Filtre os dados a seguir e copie todas as linhas em que apareça a palavra "what".

*Dados do exercício:*
------------------------
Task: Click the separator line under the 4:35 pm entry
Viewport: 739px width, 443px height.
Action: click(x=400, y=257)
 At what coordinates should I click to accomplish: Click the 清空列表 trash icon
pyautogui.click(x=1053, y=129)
------------------------
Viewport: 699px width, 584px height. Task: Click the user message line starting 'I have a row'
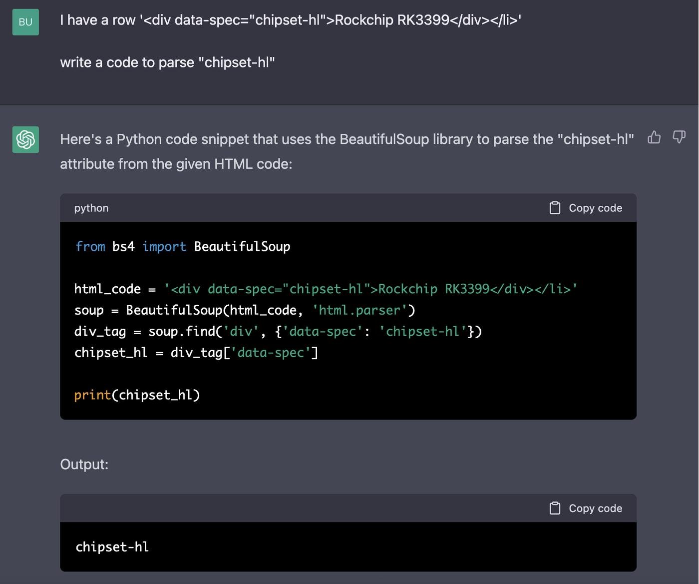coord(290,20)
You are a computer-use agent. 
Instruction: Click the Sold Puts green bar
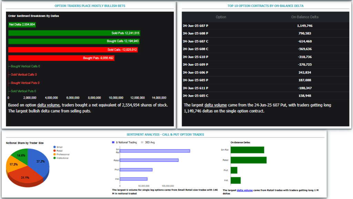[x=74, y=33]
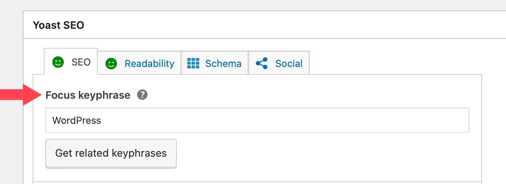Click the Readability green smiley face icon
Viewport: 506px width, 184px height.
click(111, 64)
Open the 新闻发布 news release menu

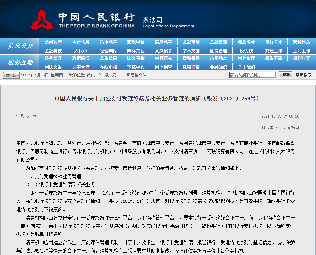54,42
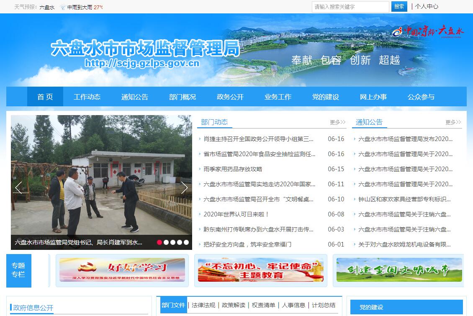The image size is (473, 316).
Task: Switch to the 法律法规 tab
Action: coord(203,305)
------------------------
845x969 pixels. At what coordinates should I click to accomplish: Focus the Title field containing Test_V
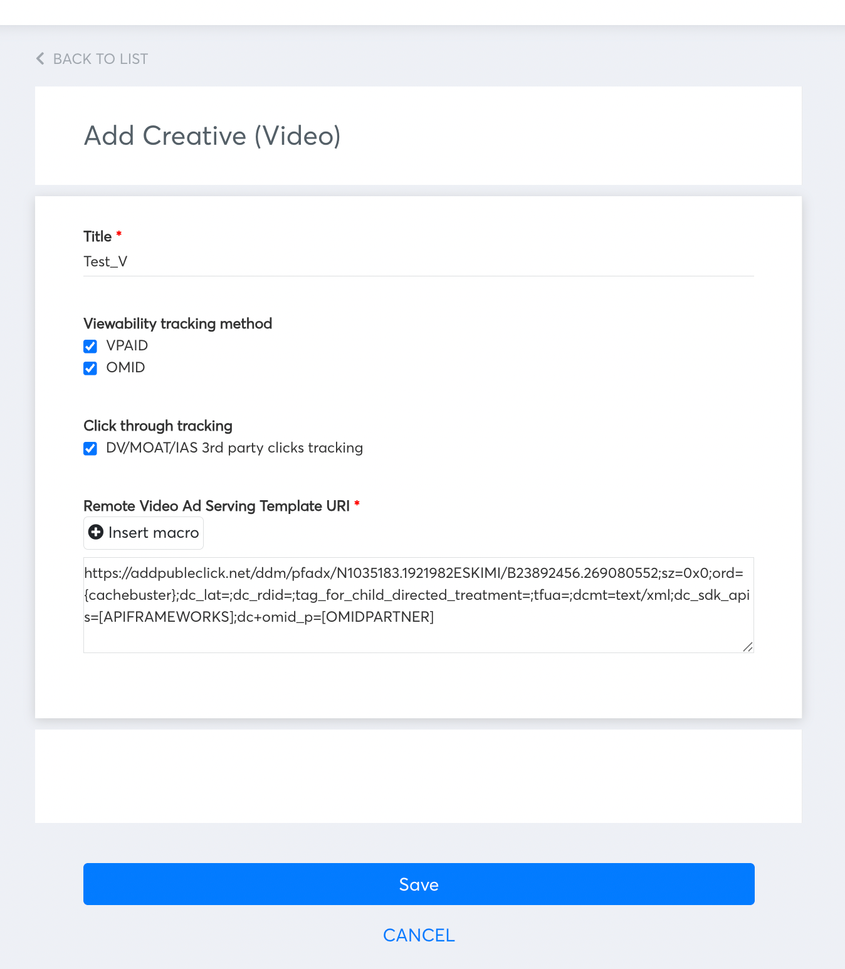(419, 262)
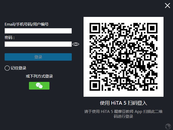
------------------------
*Exercício resolvido:*
 At what coordinates should I click to accomplish: Click the 清空列表 trash icon
845x969 pixels. At what coordinates should I click to accomplish: Focus the Title field containing Test_V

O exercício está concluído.